Examples that should be sent to Rekognition

In [22]:
show_images( has_text.sample(frac=1)[0:50])

Example images that shouldn't be sent to Rekognition

In [31]:
show_images(missing_text.sample(frac=1)[0:50])

Classifier Criteria

Now that the images have been split into two classes, one which should be sent to Rekognition and another that shouldn't. The classes are roughly equal in size so there shouldn't be much of a class imbalance problem.

369610 images pass the classifier and 327180 do not pass the classifier. ~53% pass and ~47% don't pass.

Classifier Construction

To create the classifier I tried a few machine learning techniques from the laziest to the least lazy:

  1. Transfer learning. Use the lower layers of an existing convolutional neural network (CNN) (i.e. ResNet50) and add additional layers. This yielded an accuracy of 86% on a smaller extracted test dataset.

  2. Transfer learning with a gradient boosted tree. Convert the images to feature vectors using an existing CNN (i.e.
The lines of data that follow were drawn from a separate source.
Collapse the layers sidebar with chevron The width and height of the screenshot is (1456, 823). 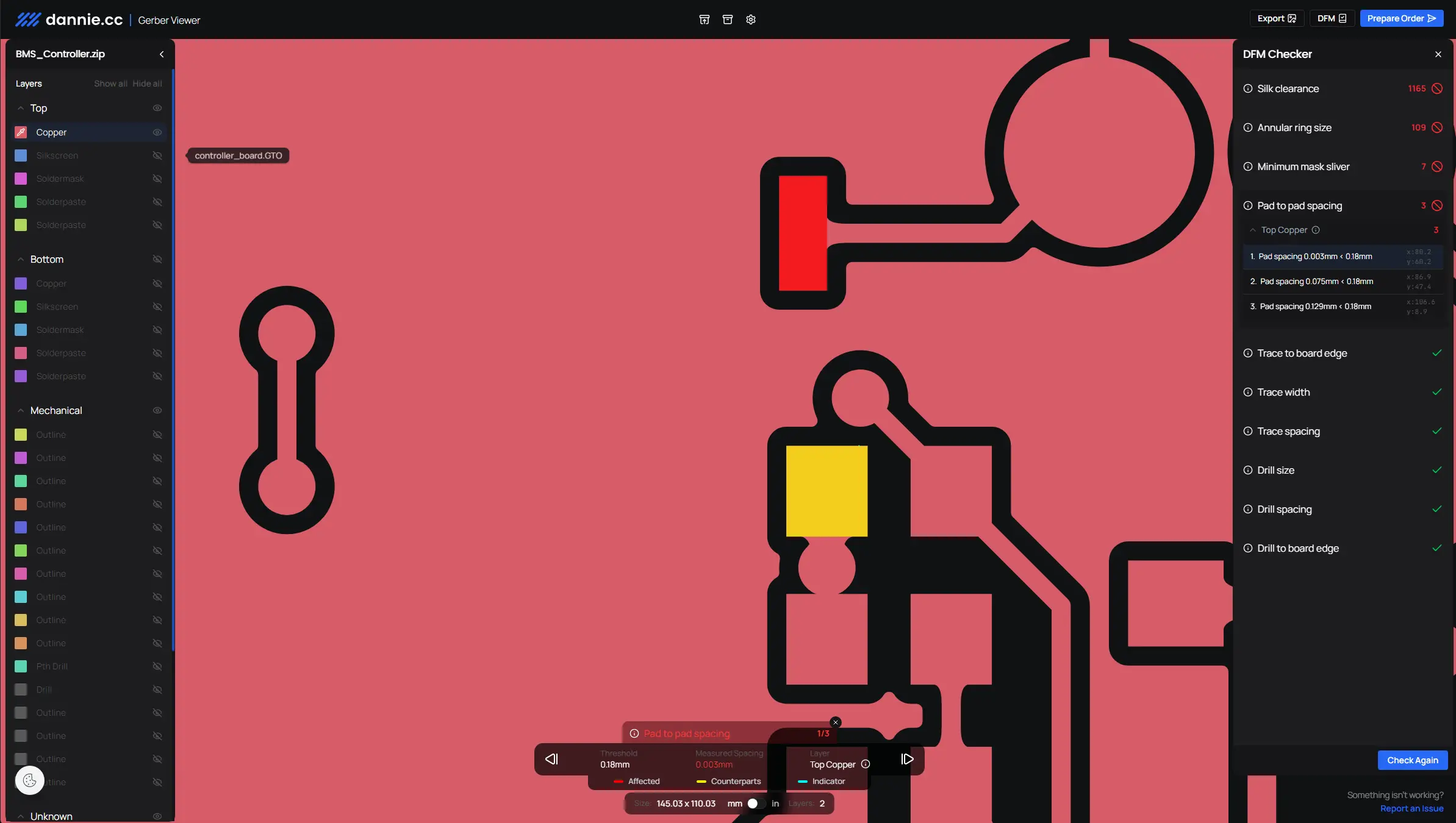(x=162, y=54)
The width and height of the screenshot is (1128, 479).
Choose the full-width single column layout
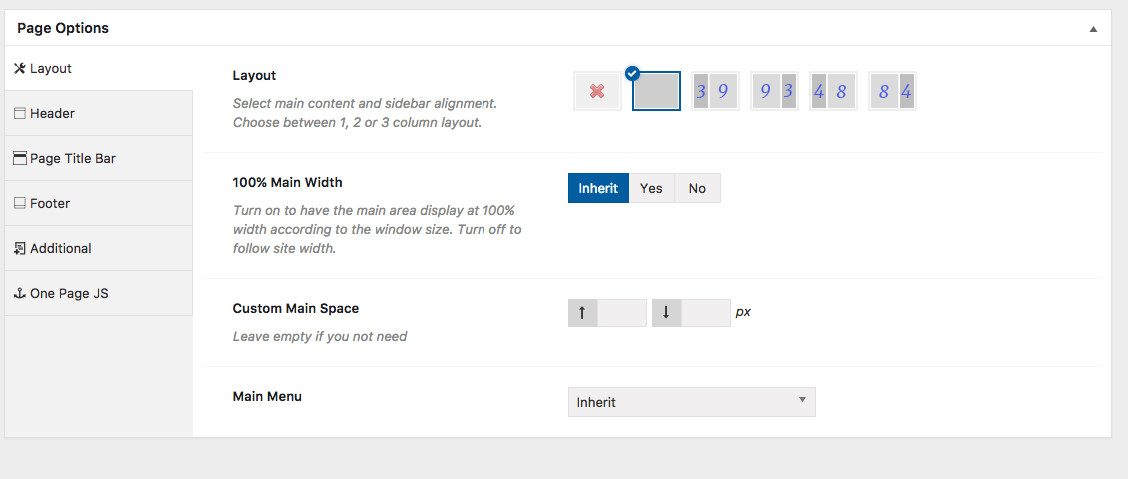click(x=656, y=91)
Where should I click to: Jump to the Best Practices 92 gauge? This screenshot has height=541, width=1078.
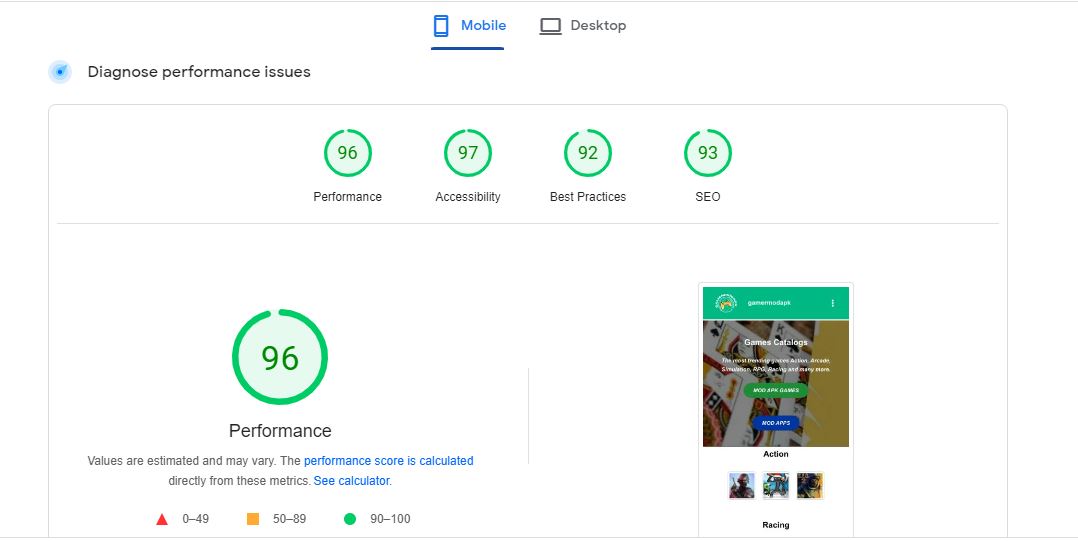click(x=587, y=153)
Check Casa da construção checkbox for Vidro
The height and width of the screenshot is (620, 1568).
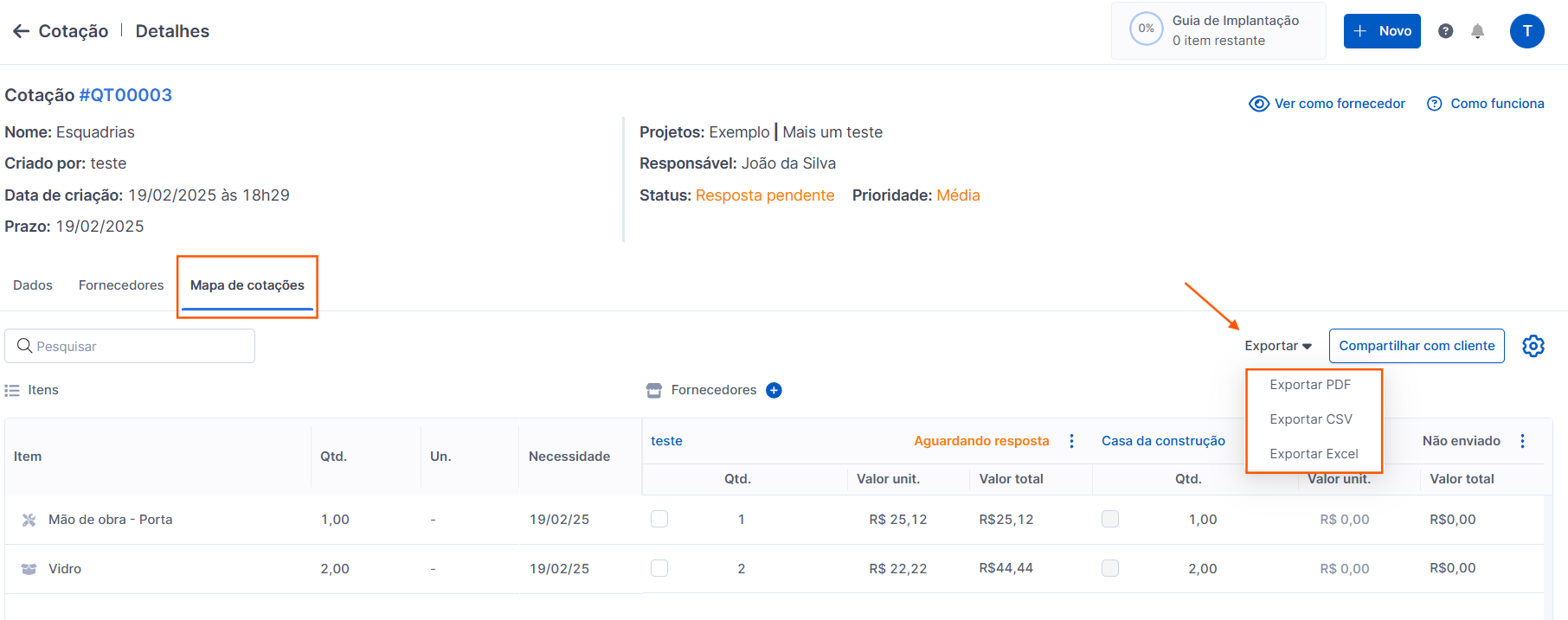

ResNet50) then attempt use xgboost to create a gradient boosted tree. This can is a bit like transfer learning and trees combined. It yielded an accuracy of 88% on a smaller extracted test dataset.

  3. Train a convolutional neural network specially for this task. This approach was most successful and will be explained in the rest of this document.

Ingredients needed

For creating the classifier I will be using Tensorflow 2.0. Lets start by importing all of the things that will be needed.

In [ ]:
from __future__ import absolute_import, division, print_function, unicode_literals

import tensorflow as tf 
import pickle
import pathlib
import math
import datetime
import os
from sklearn import metrics
import matplotlib.pyplot as plt
import seaborn as sns 
import numpy as np
from sklearn.metrics import precision_recall_curve

%matplotlib inline
sns.set(font_scale=2)

AUTOTUNE = tf.data.experimental.AUTOTUNE
tf.__version__

Splitting up the data into training, test and validation sets.

All of the images are located in two directories, ./image-classifier-dataset/true and ./image-classifier-dataset/false respectively based on if the image passed the classification criteria.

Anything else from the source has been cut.